> [SELECTED EXCERPT]
----------------

From this day of rain a fortnight follows of clear blue skies. The mountains in the east – rising in Epirus and the southern tip of Albania – return, during these unexpected days of early autumn , to their Wedgwood blue haze. The strip of sea between Corfu and the mainland could be mistaken for a placid lake, our green hills along its western shore, barer land over the strait.  
After weeks of washing clothes by hand – no great problem - we’ve bought a washer to replace the old one Lin couldn’t mend. Mark took it away for scrap after I’d unbolted its concrete steadying weights. I've carried them down to the garden where they stand as modernist shapes. From the same store on the road to Lefkimmi we’ve also bought a new wood stove – exact match of the one that came with the house 12 years ago. Age and misuse had warped the old stove's lid; its body leaked smoke from cracks at each corner. I manhandled three hundred weight of cast iron down the balcony steps, through the apothiki, to the garden where, filled with soil from the compost heap, the old stove sprouts a young bougainvillea we’ve bought.   
In search of context I’ve been reading a school text describing British economic and  social history from 1700. It ends in 1975 when I was 33 - just starting to live in a grown up way so it seemed; helping me to try understanding the next 44 years – my small life's window that included marrying Linda, her having our two children, getting our own house, the job I’ve had until I left the university a few years ago; my bicycles and my travels on them, the advent of Mrs Thatcher, the routing of the public sector, privatisation, the ending of the narratives and ideologies of modernism with its vision in many dimensions of 'one society'. About ten years ago I was strolling, with my folding bicycle, along the slab pavement of the Thames South Bank in London. Under my feet I found a commemorative plaque celebrating the Festival of Britain - marking its centre. For a millisecond I caught a full-body memory of a 9 year-old holding mum's hand in just that spot pausing amid many people - an enthusiastic crowded space - in 1951. "I have no wish to return to that time. I'd rather be in the now and the future" I thought. But I liked the thought of having been there long ago. 

So...the changing fabric, population and demography of our city, Birmingham, and other cities, the implosion of empire, the blatantly diverging fortunes of rich and poor, automation, artificial intelligence and the spreading role of decisions by algorithms indecipherable by their authors, the vast harvesting of personal data, the end - almost - of posting letters in mailboxes, the ubiquity of screens and roving phones, the hours spent dealing - over the phone - with energy service companies, the world wide web which I entered only in 1995, personal data harvesting, the dilution of place as a product of vast increases in the ease of transience "I'm both somewhere and anywhere",  identity politics "I'm a type on a bureaucratic check list which is useful to know, and I'm not at all which is also a lesson"; the tsunami of superficial distraction, but also my allotment, my continuing work with family, on getting the work of my stepfather  - Jack Hargreaves - restored and published, and also our project with his descendant family ("such a privilege") to give a a wider profile to the laic sculptor of Ano Korakiana, Aristeidis Metallinos (1908-1987), my involvement with local campaigns especially Handsworth Park, the Victoria Jubilee Allotments...

----------------

> [ENTRIES PROVIDED]
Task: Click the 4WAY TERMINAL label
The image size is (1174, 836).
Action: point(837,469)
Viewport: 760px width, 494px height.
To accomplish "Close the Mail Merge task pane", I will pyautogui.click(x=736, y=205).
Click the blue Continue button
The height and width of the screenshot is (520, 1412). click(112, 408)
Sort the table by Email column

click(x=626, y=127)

----------------

> [TASKS TO CARRY OUT]
[1] Repeat the passage from the excerpt about autumn on Corfu word for word, starting with "From this day" and going on through "over the strait.".
[2] In the excerpt about autumn on Corfu, which things does the writer say were bought?
[3] According to the excerpt about autumn on Corfu, in what year did the writer first enter the world wide web?

> [LIST OF ANSWERS]
[1]
From this day of rain a fortnight follows of clear blue skies. The mountains in the east – rising in Epirus and the southern tip of Albania – return, during these unexpected days of early autumn , to their Wedgwood blue haze. The strip of sea between Corfu and the mainland could be mistaken for a placid lake, our green hills along its western shore, barer land over the strait.

[2] A washer, a new wood stove, and a young bougainvillea.

[3] 1995